## VORLIEGENDER TEXT:
((
Schalast | Haftung

KI-Systeme steuern Anlagen, Maschinen und Fahrzeuge, unterstützen industrielle (z. B. Fertigungs-) Prozesse und analysieren komplexe Daten (z. B. Röntgenbilder oder mikroskopische Aufnahmen). Sie überwachen unterschiedlichste Vorgänge, werten Daten aus, erkennen Gefahren- und Fehlermuster, kommunizieren mit anderen Systemen und beantworten als „intelligente Assistenten“ Fragen als Grundlage für hierauf basierende menschliche Entscheidungen.

Auf der einen Seite unterstützt KI damit in vielen Bereichen den Menschen bei komplexen Vorgängen und kann dazu beitragen, menschliche Fehler zu reduzieren. Auf der anderen Seite birgt die zunehmende Fähigkeit zu weitgehend oder (zukünftig) gar vollständig autonomen Entscheidungen der KI auch eigene, neue Haftungsrisiken. Denn wo KI überwacht, kann ein gravierender Fehler unerkannt bleiben. Wo KI bewertet und „entscheidet“, kann eine Bewertung oder Entscheidung aus Sicht des Menschen auch falsch sein.

Dies kann auch für den Einsatz der „schwachen“ Systeme Künstlicher Intelligenz gelten (sog. methodische KI), wie sie derzeit und wohl auch mittelfristig zum Einsatz kommen. Damit stellen sich für die Entwicklung, den Betrieb und die Nutzung von KI-Systemen bereits jetzt relevante Fragen in Bezug auf Verantwortlichkeiten und Haftung.
))
## GEGEBENE ANGABEN:
((
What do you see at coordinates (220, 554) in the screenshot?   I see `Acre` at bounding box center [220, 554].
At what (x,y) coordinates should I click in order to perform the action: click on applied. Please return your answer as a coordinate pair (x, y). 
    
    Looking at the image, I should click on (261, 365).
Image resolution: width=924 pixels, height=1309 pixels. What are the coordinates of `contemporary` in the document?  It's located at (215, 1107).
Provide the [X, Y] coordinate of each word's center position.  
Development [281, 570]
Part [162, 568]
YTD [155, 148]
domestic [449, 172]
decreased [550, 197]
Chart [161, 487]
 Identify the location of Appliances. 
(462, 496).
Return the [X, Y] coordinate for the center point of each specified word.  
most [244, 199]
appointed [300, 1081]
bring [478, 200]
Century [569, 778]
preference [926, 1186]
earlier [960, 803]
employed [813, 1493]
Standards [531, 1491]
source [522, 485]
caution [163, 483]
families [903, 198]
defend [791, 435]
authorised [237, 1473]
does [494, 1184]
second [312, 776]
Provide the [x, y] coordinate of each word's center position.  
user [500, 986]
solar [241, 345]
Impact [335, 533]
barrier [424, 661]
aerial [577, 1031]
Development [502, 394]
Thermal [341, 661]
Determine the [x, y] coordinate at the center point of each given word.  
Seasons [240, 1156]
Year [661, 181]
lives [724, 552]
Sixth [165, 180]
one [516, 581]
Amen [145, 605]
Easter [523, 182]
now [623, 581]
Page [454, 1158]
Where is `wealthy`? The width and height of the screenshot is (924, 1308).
))
## AUFGABE:
Schreiben Sie den Text über die Haftung beim Einsatz von KI-Systemen vollständig und wortgetreu ab.

## RICHTIGE ANTWORT:
Schalast | Haftung

KI-Systeme steuern Anlagen, Maschinen und Fahrzeuge, unterstützen industrielle (z. B. Fertigungs-) Prozesse und analysieren komplexe Daten (z. B. Röntgenbilder oder mikroskopische Aufnahmen). Sie überwachen unterschiedlichste Vorgänge, werten Daten aus, erkennen Gefahren- und Fehlermuster, kommunizieren mit anderen Systemen und beantworten als „intelligente Assistenten“ Fragen als Grundlage für hierauf basierende menschliche Entscheidungen.

Auf der einen Seite unterstützt KI damit in vielen Bereichen den Menschen bei komplexen Vorgängen und kann dazu beitragen, menschliche Fehler zu reduzieren. Auf der anderen Seite birgt die zunehmende Fähigkeit zu weitgehend oder (zukünftig) gar vollständig autonomen Entscheidungen der KI auch eigene, neue Haftungsrisiken. Denn wo KI überwacht, kann ein gravierender Fehler unerkannt bleiben. Wo KI bewertet und „entscheidet“, kann eine Bewertung oder Entscheidung aus Sicht des Menschen auch falsch sein.

Dies kann auch für den Einsatz der „schwachen“ Systeme Künstlicher Intelligenz gelten (sog. methodische KI), wie sie derzeit und wohl auch mittelfristig zum Einsatz kommen. Damit stellen sich für die Entwicklung, den Betrieb und die Nutzung von KI-Systemen bereits jetzt relevante Fragen in Bezug auf Verantwortlichkeiten und Haftung.